» **Exercise objective**: Recast the rows starting with the line that contains "Click the 输出 export toolbar icon" and going on through the line that contains "point(370,247)" as a numbered list, leaving out blank lines.

» **Materials provided**:
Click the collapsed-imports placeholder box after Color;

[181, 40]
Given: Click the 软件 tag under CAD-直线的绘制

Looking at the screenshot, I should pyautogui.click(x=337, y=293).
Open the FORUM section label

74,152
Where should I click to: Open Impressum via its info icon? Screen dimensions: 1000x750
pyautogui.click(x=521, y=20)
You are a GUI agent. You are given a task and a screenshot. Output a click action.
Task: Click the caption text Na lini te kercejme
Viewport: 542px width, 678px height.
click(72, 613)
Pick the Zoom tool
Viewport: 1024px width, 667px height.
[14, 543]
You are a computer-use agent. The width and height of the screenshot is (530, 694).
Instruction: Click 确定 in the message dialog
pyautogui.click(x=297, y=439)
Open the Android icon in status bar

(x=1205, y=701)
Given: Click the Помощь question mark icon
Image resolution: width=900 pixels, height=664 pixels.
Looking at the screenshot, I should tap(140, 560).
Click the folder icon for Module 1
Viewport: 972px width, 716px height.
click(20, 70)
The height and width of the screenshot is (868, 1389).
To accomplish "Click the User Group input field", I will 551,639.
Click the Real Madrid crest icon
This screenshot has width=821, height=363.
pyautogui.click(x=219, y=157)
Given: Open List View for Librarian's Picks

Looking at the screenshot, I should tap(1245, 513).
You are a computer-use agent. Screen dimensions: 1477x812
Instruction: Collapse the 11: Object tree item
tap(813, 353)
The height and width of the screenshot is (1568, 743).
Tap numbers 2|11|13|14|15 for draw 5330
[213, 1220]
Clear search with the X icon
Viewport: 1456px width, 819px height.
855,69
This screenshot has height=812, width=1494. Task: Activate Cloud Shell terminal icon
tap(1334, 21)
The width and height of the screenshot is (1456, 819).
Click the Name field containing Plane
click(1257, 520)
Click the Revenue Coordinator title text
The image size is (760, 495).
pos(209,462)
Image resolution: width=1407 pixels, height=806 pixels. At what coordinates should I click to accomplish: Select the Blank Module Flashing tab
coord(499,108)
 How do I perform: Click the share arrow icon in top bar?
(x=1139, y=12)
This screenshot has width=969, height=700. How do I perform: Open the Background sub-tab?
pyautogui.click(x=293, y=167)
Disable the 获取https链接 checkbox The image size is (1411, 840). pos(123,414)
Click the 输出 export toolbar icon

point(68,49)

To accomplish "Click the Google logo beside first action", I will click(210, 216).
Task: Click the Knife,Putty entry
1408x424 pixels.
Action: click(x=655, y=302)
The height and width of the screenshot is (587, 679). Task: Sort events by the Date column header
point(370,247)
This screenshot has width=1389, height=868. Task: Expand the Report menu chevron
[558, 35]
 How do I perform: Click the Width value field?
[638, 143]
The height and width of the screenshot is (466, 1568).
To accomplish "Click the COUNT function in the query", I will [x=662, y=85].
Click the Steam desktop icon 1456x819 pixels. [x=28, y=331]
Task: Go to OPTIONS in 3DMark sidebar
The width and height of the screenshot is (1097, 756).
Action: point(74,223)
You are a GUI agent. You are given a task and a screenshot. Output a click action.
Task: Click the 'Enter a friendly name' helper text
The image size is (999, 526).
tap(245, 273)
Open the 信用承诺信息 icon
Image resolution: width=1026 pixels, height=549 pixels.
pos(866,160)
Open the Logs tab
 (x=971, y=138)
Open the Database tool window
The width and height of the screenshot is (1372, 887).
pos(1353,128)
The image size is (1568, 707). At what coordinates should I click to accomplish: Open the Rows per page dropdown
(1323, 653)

» **Final result**:
1. Click the 输出 export toolbar icon
2. point(68,49)
3. To accomplish "Click the Google logo beside first action", I will click(210, 216).
4. Task: Click the Knife,Putty entry
5. 1408x424 pixels.
6. Action: click(x=655, y=302)
7. The height and width of the screenshot is (587, 679). Task: Sort events by the Date column header
8. point(370,247)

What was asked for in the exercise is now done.